» WHAT TO DO:
Please rewrite the lines from the one containing "Screen dimensions: 535x599" through the last of them, swapping "black" for "brown" and leaving everything else unchanged.

» PROVIDED DATA:
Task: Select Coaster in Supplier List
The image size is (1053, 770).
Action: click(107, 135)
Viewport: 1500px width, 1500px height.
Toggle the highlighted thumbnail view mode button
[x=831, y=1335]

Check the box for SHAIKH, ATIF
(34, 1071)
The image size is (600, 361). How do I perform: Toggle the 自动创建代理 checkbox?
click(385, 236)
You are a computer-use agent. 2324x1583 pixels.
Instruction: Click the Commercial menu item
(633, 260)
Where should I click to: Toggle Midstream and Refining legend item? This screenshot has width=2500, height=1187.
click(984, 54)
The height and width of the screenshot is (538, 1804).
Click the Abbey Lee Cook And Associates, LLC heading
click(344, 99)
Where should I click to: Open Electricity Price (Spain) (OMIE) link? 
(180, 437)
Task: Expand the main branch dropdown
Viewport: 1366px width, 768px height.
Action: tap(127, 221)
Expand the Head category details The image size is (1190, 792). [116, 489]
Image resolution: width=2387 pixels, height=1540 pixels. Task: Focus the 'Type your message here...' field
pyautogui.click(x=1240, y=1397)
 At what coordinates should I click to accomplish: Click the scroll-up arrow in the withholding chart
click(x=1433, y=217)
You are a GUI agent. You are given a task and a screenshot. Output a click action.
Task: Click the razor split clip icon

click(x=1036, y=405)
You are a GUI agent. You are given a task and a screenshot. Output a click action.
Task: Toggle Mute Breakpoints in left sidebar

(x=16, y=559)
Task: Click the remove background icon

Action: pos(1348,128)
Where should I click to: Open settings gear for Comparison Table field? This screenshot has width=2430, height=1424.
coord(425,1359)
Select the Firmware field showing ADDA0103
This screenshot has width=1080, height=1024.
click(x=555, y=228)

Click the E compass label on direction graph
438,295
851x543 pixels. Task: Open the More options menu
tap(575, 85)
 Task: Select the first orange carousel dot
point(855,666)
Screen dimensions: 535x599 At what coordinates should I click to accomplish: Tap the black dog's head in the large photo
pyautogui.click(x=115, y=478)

» ANSWER FOR THE TASK:
Screen dimensions: 535x599 At what coordinates should I click to accomplish: Tap the brown dog's head in the large photo
pyautogui.click(x=115, y=478)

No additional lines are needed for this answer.